§ Exercise directions: Format the rows between the lines holding "The width and height of the screenshot is (1216, 912)." and "point(24,203)", inclusive, as a two-column CSV with columns request and answer. Give one row per request, with each field quoted and line breaks replaced by spaces.

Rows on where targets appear

* * * * * * *

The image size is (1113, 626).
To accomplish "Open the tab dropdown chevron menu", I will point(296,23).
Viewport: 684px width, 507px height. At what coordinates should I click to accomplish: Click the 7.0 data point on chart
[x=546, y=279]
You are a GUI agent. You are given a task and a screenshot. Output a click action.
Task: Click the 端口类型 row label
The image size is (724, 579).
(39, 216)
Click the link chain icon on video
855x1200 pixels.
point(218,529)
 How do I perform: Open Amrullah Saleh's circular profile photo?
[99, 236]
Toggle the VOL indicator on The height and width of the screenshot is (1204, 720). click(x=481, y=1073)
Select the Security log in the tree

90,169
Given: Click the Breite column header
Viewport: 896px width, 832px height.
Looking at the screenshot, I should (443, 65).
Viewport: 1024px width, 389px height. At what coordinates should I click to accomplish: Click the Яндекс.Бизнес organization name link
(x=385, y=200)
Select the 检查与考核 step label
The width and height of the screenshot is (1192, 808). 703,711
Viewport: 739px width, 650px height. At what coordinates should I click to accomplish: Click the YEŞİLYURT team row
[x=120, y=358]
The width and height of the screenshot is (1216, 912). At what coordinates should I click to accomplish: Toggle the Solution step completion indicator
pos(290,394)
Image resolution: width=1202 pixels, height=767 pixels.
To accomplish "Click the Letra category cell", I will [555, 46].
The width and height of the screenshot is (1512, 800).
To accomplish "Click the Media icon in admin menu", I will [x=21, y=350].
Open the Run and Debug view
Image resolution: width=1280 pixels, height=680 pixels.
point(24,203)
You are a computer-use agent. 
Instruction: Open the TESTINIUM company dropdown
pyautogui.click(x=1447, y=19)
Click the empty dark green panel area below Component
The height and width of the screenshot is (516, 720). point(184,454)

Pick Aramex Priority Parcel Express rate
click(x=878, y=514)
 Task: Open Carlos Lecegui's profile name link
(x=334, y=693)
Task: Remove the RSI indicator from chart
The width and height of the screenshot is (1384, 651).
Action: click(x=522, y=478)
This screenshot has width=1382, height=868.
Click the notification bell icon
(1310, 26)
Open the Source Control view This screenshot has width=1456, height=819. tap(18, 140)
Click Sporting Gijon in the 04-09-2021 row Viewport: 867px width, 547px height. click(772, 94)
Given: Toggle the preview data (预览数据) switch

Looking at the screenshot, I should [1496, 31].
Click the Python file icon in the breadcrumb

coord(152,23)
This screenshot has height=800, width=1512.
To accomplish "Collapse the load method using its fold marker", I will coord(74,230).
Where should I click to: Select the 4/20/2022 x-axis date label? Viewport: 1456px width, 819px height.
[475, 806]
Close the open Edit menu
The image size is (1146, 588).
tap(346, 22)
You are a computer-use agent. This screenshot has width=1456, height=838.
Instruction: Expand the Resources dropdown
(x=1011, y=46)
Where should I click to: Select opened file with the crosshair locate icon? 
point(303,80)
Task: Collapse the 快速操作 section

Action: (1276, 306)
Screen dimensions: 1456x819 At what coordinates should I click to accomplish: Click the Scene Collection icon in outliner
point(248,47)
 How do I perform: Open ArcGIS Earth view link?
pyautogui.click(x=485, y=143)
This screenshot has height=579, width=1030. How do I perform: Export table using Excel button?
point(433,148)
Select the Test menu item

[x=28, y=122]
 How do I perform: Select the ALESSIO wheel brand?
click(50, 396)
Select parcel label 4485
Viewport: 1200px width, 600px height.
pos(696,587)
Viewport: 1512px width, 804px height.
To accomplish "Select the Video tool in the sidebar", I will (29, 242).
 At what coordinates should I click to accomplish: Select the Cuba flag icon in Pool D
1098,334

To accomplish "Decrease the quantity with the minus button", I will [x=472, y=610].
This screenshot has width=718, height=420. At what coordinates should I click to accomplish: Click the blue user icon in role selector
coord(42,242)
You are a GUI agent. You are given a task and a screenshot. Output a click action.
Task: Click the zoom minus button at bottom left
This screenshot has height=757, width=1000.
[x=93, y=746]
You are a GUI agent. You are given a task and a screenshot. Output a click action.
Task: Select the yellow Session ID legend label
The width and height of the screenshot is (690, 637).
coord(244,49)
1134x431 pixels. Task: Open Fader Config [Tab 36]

* * * * * * *

§ Solved exercise:
request,answer
"The width and height of the screenshot is (1216, 912). At what coordinates should I click to accomplish: Toggle the Solution step completion indicator","pos(290,394)"
"Image resolution: width=1202 pixels, height=767 pixels. To accomplish ""Click the Letra category cell"",","I will [555, 46]."
"The width and height of the screenshot is (1512, 800). To accomplish ""Click the Media icon in admin menu"",","I will [x=21, y=350]."
"Open the Run and Debug view Image resolution: width=1280 pixels, height=680 pixels.","point(24,203)"